0
votes

I'm trying to forward declare a class with the _may_alias attribute, but GCC gives an error when I attempt to do so:

struct __attribute__((__may_alias__)) MyType;
MyType* foo();

typedef struct  __attribute__((__may_alias__)) MyType { ... } MyType;
MyType* foo() {}

Gives the error: testc.c:4: error: redefinition of typedef ‘A’
testc.c:1: note: previous declaration of ‘A’ was here
testc.c:5: error: conflicting types for ‘foo’
testc.c:2: note: previous declaration of ‘foo’ was here

Is there a way to do this?

2

2 Answers

2
votes

C doesn't allow to do a typedef twice. In addition you have to distinguish between the forward declaration of a struct and of a typedef. The easiest way to have that is to use the same token as struct tag and as a typedef identifier. Without the attribute stuff, in standard C this would look like:

/* this is a forward declaration of struct and typedef */
typedef struct MyType MyType;
MyType* foo(void);

/* declare the struct as a struct */
struct MyType { };
MyType* foo(void) { return NULL; }

Now comes the play with the attributes. You'd have to find out to which it applies to the struct declaration or the typedef. My guess is for the struct, but a quick look in to the gcc info should show you that.

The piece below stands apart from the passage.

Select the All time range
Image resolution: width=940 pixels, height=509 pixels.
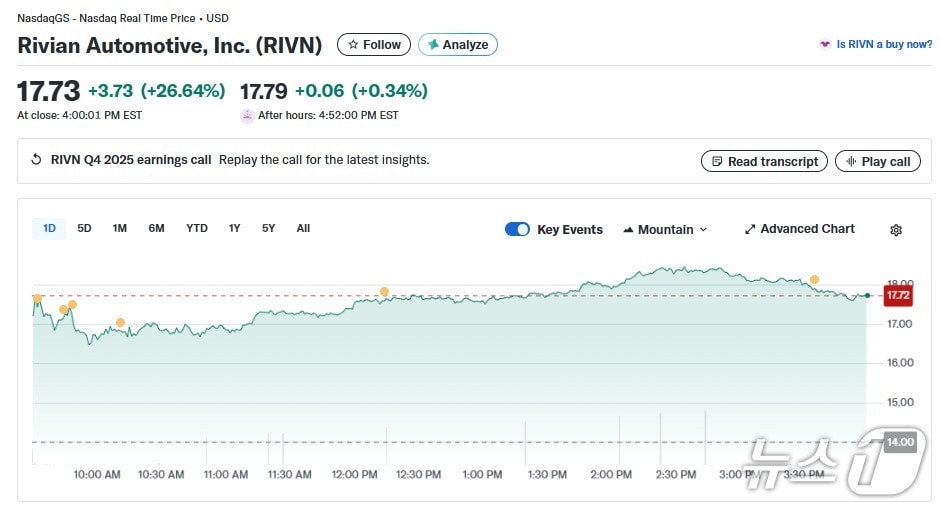[x=303, y=228]
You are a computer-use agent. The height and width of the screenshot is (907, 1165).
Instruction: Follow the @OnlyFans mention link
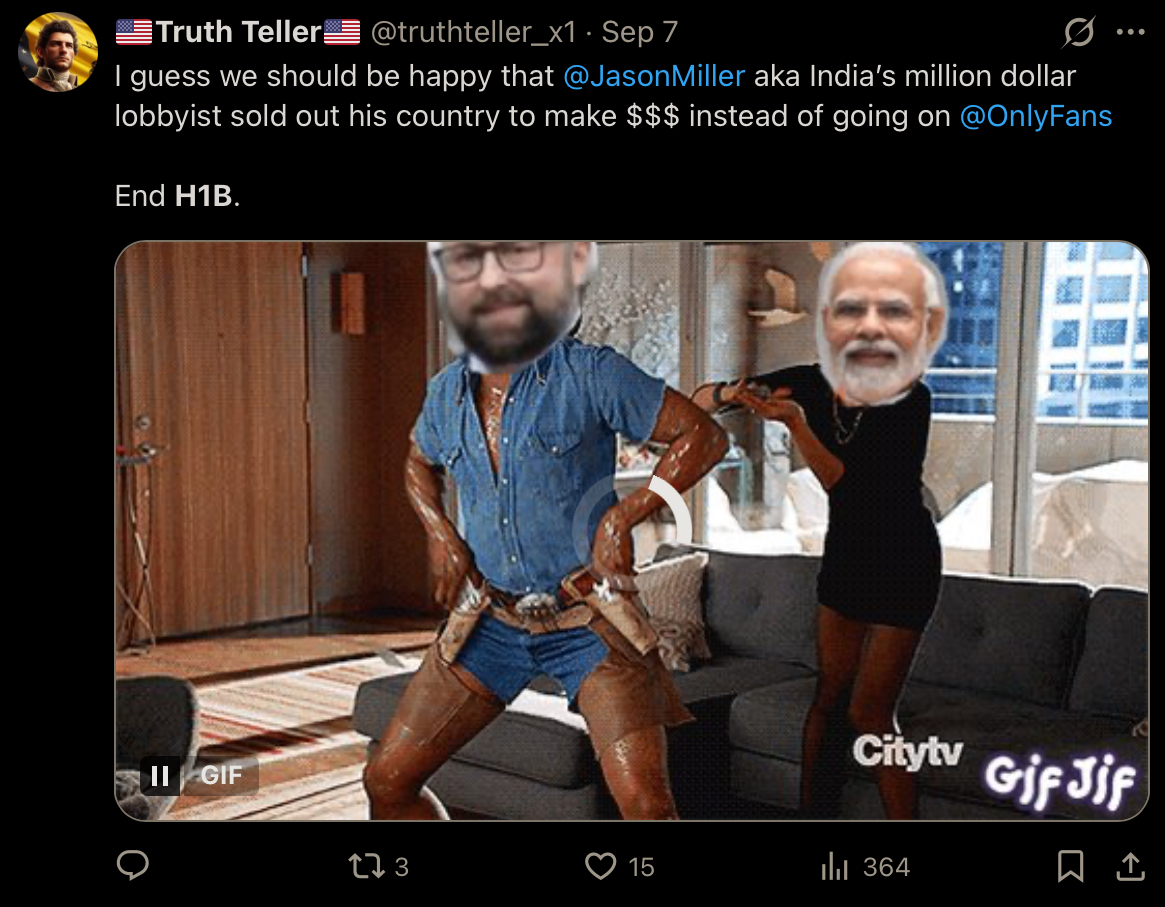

/* this is a forward declaration of struct and typedef */
typedef __attribute__((__may_alias__)) struct MyType MyType;

/* declare the struct as a struct */
__attribute__((__may_alias__)) struct MyType { };
0
votes

After hours of experiments, it seems to be a limitation bug of GCC. The newer GCCs do not have this issue.

1. Forward declaration, no may_alias (wrong behavior)

Here's a minimal demonstration of the strict aliasing problem:

#include <stdio.h>

struct MyType;  // Forward declaration here, without may_alias.

void foo(struct MyType *, int *b);

struct MyType {
    short a;
};  // Full definition here, without may_alias.

void f(struct MyType *my_type, int *b)
{
    *b = 1;
    my_type->a = 0;

    if (*b == 1) {
        printf("Strict aliasing problem\n");
    }
}

int main(void) {
    int b;
    f((struct MyType *)&b, &b);

    return 0;
}

Compile it with GCC 5.4.0:

$ gcc -O2 -o main main.c
$ ./main
Strict aliasing problem

2. No forward declaration, no may_alias (wrong behavior)

Same as above.

3. Forward declaration, may_alias (won't compile)

struct __attribute__((may_alias)) MyType;  // Forward declaration here, with may_alias.

struct __attribute__((may_alias)) MyType {
    short a;
};  // Full definition here, with may_alias.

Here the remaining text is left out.